SHORT EXERCISE:
Return the rows below verbatim, starting with the first row and ending with the row that contains "I will coord(420,733).".
## begin
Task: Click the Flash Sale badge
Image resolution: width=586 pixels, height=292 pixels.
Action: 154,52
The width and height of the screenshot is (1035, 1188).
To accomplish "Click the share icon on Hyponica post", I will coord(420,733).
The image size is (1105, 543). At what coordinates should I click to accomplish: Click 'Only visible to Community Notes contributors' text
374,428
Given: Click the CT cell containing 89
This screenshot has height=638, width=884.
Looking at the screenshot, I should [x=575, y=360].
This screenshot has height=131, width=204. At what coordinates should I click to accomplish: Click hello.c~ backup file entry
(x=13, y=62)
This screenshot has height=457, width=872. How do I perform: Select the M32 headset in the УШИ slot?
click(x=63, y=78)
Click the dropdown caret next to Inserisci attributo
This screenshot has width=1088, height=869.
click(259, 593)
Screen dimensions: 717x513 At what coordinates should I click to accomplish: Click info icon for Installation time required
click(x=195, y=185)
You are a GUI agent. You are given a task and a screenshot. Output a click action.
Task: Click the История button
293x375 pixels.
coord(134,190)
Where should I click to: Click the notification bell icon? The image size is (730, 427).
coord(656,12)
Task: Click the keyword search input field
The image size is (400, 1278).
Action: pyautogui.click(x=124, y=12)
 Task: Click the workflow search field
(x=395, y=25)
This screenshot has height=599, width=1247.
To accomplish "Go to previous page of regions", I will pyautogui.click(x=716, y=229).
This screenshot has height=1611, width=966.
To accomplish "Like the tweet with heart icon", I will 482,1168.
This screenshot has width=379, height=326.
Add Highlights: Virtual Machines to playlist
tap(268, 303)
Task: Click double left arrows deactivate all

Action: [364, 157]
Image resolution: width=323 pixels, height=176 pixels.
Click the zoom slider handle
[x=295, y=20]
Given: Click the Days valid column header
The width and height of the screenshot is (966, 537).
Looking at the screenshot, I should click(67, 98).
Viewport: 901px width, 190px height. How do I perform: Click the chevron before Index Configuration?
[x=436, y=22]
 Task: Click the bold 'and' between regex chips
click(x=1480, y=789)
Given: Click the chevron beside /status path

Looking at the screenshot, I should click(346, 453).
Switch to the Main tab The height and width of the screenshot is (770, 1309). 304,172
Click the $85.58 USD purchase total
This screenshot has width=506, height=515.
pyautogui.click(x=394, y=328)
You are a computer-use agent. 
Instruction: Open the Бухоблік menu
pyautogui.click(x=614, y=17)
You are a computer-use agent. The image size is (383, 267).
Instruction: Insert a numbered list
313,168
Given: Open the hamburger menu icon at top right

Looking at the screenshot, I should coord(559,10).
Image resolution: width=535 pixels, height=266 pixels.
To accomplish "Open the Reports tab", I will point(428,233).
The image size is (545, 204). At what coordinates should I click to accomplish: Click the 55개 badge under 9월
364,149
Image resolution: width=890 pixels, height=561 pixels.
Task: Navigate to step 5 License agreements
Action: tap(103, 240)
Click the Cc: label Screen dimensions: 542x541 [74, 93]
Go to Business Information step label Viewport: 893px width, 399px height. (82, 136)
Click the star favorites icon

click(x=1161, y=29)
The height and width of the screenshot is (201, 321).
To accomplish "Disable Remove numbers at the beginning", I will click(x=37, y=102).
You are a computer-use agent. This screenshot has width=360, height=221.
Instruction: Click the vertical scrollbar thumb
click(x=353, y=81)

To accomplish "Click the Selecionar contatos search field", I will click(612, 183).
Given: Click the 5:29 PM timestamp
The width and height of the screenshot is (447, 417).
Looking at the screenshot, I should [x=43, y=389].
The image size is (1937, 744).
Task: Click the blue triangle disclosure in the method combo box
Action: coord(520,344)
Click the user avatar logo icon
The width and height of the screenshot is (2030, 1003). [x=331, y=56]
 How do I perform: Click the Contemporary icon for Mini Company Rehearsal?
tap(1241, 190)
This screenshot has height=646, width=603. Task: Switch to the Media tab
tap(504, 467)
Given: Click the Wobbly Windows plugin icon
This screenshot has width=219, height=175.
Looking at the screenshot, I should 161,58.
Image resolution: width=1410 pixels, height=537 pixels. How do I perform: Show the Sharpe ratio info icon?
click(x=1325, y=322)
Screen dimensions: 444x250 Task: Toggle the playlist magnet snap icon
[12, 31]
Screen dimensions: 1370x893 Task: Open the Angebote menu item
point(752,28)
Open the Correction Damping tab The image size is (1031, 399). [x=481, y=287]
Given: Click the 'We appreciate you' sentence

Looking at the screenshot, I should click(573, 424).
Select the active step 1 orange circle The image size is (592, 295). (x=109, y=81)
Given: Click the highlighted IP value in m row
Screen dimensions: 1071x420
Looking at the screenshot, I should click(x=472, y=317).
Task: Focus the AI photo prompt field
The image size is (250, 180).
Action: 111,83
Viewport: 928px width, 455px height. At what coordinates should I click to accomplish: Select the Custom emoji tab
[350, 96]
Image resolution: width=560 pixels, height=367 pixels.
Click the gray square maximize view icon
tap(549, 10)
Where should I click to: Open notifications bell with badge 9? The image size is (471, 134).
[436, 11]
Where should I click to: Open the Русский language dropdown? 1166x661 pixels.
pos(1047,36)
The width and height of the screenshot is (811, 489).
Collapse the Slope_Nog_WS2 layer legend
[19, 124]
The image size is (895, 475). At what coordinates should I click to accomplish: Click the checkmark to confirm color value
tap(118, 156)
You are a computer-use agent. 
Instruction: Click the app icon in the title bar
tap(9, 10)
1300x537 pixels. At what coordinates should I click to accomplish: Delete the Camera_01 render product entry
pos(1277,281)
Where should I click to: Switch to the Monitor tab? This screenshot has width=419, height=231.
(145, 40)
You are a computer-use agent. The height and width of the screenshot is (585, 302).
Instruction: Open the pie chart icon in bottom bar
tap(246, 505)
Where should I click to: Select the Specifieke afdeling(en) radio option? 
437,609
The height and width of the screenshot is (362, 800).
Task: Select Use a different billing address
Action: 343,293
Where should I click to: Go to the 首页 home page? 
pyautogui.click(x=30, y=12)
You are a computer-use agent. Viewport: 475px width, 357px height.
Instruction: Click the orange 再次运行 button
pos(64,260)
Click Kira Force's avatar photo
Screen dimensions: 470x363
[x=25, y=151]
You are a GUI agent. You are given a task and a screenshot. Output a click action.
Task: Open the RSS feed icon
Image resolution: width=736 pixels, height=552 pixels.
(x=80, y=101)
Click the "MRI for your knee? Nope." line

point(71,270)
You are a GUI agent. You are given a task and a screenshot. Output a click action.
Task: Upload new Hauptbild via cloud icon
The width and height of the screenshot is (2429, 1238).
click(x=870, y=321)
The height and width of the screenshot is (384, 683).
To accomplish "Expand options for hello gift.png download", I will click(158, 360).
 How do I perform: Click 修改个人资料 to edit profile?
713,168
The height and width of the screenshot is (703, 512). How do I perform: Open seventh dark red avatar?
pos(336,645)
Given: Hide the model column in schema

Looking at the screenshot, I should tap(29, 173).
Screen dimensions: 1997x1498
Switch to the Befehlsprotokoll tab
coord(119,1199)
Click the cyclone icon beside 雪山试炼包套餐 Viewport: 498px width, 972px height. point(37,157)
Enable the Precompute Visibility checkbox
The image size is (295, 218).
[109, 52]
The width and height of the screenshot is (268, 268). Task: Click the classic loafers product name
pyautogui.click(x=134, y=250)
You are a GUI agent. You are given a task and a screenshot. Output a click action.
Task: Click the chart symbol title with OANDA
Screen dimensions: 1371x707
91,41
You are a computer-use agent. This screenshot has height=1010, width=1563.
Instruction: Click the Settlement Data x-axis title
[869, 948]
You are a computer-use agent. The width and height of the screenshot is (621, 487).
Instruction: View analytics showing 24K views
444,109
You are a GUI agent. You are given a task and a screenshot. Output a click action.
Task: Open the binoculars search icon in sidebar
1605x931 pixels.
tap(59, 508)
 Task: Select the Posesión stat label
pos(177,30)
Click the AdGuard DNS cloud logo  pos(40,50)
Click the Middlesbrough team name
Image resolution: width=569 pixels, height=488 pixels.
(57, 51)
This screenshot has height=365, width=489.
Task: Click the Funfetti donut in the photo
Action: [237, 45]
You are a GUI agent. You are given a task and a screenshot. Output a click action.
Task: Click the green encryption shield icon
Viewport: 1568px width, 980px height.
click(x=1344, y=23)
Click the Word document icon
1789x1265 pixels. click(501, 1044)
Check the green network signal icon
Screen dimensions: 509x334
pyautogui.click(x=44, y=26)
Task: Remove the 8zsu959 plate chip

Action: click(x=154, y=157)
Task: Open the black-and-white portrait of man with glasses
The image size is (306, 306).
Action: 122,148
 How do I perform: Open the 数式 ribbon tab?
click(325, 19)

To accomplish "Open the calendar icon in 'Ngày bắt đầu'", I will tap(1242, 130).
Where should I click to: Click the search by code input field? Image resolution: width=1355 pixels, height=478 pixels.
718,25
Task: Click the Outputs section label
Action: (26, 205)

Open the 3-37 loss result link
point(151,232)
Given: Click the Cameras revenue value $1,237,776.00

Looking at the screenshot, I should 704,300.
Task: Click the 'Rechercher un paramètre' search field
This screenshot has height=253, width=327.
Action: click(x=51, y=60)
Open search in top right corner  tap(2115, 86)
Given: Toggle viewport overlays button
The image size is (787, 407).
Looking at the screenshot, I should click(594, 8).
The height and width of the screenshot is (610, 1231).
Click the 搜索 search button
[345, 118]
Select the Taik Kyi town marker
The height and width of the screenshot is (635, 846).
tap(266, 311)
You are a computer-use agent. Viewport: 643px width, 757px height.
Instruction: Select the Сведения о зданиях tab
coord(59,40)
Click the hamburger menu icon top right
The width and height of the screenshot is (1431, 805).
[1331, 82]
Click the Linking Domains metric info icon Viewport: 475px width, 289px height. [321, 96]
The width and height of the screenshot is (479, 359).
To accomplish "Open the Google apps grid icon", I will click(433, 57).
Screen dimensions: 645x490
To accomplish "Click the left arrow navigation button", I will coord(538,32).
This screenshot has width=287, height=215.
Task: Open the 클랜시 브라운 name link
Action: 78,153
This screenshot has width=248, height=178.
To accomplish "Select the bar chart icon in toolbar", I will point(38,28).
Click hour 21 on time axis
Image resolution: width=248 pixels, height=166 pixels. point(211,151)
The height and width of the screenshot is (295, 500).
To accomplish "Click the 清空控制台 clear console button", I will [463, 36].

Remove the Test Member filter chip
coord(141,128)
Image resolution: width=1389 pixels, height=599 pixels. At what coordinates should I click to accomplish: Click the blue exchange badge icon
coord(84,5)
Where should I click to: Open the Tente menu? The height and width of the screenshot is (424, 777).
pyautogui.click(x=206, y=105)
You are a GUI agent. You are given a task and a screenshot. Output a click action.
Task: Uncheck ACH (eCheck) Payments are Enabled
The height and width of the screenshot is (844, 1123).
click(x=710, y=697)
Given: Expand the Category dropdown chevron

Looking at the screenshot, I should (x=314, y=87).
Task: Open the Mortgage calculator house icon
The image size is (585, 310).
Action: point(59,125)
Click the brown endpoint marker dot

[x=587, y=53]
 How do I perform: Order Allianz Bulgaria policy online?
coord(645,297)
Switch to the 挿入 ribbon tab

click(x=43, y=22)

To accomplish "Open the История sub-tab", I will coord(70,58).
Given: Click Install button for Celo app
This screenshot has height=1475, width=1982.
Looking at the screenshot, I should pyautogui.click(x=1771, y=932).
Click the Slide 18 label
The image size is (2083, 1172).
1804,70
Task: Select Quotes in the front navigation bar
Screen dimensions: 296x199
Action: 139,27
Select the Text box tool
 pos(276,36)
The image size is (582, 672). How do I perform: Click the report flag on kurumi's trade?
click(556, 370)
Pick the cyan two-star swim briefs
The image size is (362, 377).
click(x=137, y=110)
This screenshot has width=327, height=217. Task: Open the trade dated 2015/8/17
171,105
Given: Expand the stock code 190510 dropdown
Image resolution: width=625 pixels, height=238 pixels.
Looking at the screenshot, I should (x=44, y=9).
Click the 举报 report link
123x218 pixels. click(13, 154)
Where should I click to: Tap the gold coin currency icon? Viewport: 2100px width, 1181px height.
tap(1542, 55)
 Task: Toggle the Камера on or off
## end
WRITTEN ANSWER:
Task: Click the Flash Sale badge
Image resolution: width=586 pixels, height=292 pixels.
Action: 154,52
The width and height of the screenshot is (1035, 1188).
To accomplish "Click the share icon on Hyponica post", I will coord(420,733).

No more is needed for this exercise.